Could you lay out the material as a JSON list of strings, one string per line and blank lines left out, from the line containing "I will point(645,137)." through the end of the material?

════════

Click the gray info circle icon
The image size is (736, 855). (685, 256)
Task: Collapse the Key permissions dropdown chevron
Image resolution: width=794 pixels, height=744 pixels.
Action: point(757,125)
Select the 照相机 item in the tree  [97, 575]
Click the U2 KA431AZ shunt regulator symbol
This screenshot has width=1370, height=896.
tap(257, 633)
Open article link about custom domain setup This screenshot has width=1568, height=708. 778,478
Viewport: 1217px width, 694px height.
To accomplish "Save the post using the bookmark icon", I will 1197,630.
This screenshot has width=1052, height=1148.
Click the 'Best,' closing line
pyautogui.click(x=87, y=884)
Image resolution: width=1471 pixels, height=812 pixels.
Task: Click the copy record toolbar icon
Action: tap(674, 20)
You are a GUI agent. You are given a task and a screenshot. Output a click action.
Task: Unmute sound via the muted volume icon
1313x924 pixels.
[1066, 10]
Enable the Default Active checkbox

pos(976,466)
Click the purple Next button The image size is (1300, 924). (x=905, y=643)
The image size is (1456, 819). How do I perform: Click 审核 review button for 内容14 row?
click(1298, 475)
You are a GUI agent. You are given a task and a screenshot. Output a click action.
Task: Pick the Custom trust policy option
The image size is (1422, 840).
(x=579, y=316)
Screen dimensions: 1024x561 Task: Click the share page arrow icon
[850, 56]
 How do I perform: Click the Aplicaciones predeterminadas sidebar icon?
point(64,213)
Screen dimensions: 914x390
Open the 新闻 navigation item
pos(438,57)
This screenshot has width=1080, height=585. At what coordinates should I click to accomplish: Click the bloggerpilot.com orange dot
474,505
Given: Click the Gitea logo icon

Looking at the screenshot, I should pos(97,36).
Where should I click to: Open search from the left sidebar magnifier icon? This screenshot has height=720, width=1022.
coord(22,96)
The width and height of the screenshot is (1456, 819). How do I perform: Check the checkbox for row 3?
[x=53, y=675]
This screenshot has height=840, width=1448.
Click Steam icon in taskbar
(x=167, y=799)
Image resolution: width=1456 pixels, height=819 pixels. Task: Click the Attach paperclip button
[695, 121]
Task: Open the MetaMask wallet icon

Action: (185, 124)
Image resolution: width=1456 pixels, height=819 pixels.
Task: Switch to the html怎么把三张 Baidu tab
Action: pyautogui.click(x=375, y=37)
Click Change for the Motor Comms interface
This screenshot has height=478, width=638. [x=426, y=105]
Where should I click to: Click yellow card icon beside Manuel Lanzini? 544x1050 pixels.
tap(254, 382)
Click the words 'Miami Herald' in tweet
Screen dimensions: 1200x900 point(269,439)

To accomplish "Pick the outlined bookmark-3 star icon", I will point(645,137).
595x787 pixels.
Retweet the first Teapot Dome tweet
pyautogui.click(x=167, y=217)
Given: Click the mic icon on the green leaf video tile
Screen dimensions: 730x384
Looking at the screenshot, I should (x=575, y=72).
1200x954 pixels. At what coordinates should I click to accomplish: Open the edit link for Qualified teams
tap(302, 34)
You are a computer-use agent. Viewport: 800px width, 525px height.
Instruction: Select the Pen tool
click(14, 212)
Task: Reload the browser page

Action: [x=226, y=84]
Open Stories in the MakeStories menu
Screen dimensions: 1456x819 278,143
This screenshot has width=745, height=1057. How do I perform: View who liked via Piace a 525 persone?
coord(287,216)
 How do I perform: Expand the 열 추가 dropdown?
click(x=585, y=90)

════════

## Expected output
[
  "To accomplish \"Pick the outlined bookmark-3 star icon\", I will point(645,137).",
  "595x787 pixels.",
  "Retweet the first Teapot Dome tweet",
  "pyautogui.click(x=167, y=217)",
  "Given: Click the mic icon on the green leaf video tile",
  "Screen dimensions: 730x384",
  "Looking at the screenshot, I should (x=575, y=72).",
  "1200x954 pixels. At what coordinates should I click to accomplish: Open the edit link for Qualified teams",
  "tap(302, 34)",
  "You are a computer-use agent. Viewport: 800px width, 525px height.",
  "Instruction: Select the Pen tool",
  "click(14, 212)",
  "Task: Reload the browser page",
  "Action: [x=226, y=84]",
  "Open Stories in the MakeStories menu",
  "Screen dimensions: 1456x819 278,143",
  "This screenshot has width=745, height=1057. How do I perform: View who liked via Piace a 525 persone?",
  "coord(287,216)",
  " How do I perform: Expand the 열 추가 dropdown?",
  "click(x=585, y=90)"
]